**PROBLEMS AND TASKS**
(a) Transcribe the part of the Hyundai Kona EV review starting at "Bracing 70mph winds, constant" and ending at "over sporty appeal.".
(b) In the Hyundai Kona EV review, how much extra battery capacity does the Kona EV have compared with the Nissan Leaf?
(c) Write the next part of the Hyundai Kona EV winter commute review, following on from its final sentence.

Real-life road test review: The one where we do a long winter commute in a Hyundai Kona EV
When we reviewed the Nissan Leaf last year, it was the beginning of spring. The weather was calm, verging on hot, and the electric vehicle and its 40kWh battery coped fantastically not only with the rigours of an oft-congested 60-mile daily commute but a weekend of leisure driving too.
With Hyundai’s Kona EV making waves, and somewhat stealing the Leaf’s thunder, we thought we’d up the ante and see how this EV coped with the grim northern weather in deepest darkest January.
Bracing 70mph winds, constant rain, freezing early morning temperatures, we thought we would be in an ideal situation to test the practicality of a vehicle that many are saying will truly normalise the EV.
So with a stated range of 111 miles more than the Nissan Leaf thanks to its 24kWh of extra battery capacity, here’s how we got on…
Much like the Nissan Leaf, the Hyundai Kona EV arrives to us on the back of a diesel lorry and the irony isn’t lost on us. Unpacked and with a fully charged battery, we give the it the quick once over. Its relatively high-riding chassis helps it stand out from other EVs currently available on the market, with Hyundai opting for practical looks over sporty appeal.

**GIVEN INFORMATION**
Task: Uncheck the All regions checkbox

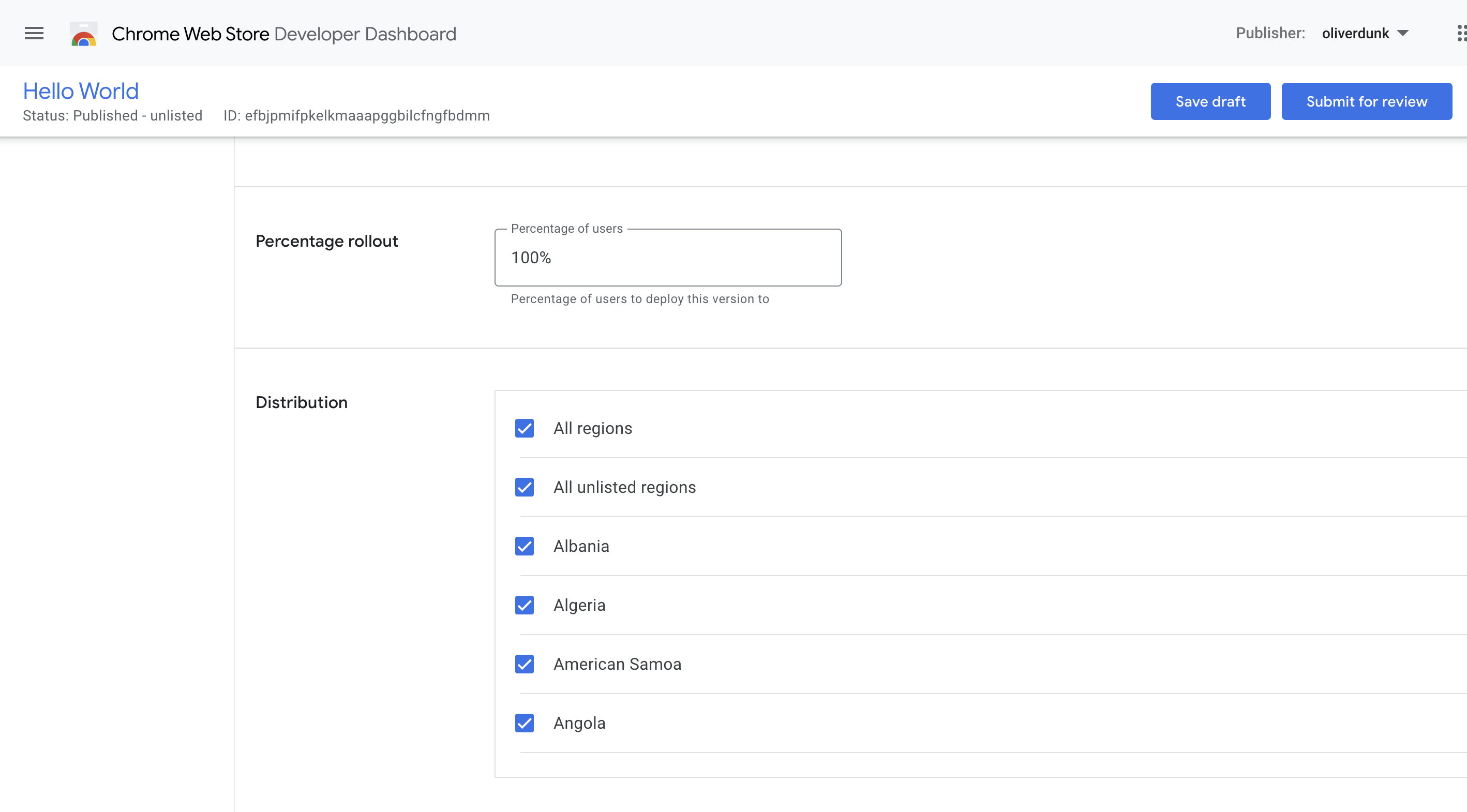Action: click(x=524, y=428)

---

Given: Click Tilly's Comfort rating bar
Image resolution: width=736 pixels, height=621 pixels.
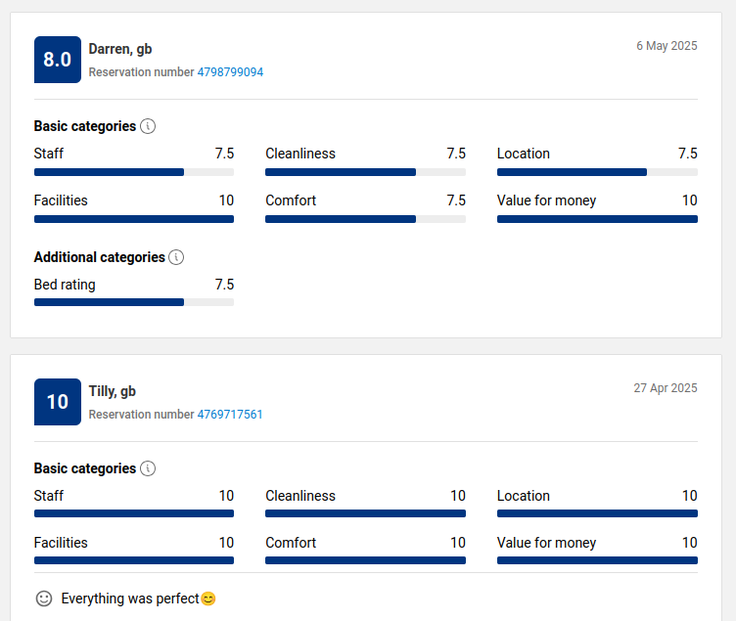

**SET OF ANSWERS**
(a)
Bracing 70mph winds, constant rain, freezing early morning temperatures, we thought we would be in an ideal situation to test the practicality of a vehicle that many are saying will truly normalise the EV.
So with a stated range of 111 miles more than the Nissan Leaf thanks to its 24kWh of extra battery capacity, here’s how we got on…
Much like the Nissan Leaf, the Hyundai Kona EV arrives to us on the back of a diesel lorry and the irony isn’t lost on us. Unpacked and with a fully charged battery, we give the it the quick once over. Its relatively high-riding chassis helps it stand out from other EVs currently available on the market, with Hyundai opting for practical looks over sporty appeal.

(b) 24kWh

(c)
It has a truly distinctive design thanks to the split headlights and tail lights, however it is the closed-off grille that draws the most questions, with questions such as “What’s wrong with that car?” to “What’s up with the grille?” once it is parked up at headquarters. If you’re wondering that yourself, it’s all to do with air-flow and getting the most out of the EV’s range by making it as aerodynamic as possible.
Another question is asked as I drive around the car park: “Did you have the stereo on then?” Ah, that would be the Virtual Engine Sound System (VESS). Hyundai has got the jump on most others in the field, providing this feature as standard long before the EU plan on making it compulsory.
This melodic driving sound operates at speeds up to about 20mph and lets pedestrians, cyclists and the visually impaired know you’re there in your otherwise silent car. More bizarrely, the sound slows down or speeds up in tune with your acceleration, giving you the odd sensation of being in fast forward. It also brings to mind the noise of the Deadites from the Evil Dead films which worries me.
The real first test comes with the commute home from work then. Thirty miles of motorway and town driving, which can either be free flowing or congested depending on factors I’ve still yet to identify. It’s cold, so the heating gets turned up to 25 degrees on low and the heated seats are turned on low too, just like I would do if I was driving my regular internal combustion car.
Like a kid with a new toy, things got a bit silly. But how can they not with 395Nm of torque and 0-60 of 7.6 seconds available at your foot? As such I don’t necessarily feel the figures achieved at the end of the drive were reflective of how I actually drive as I wanted to have a bit of fun in the car, and if driving can’t be fun then I’m in the wrong job!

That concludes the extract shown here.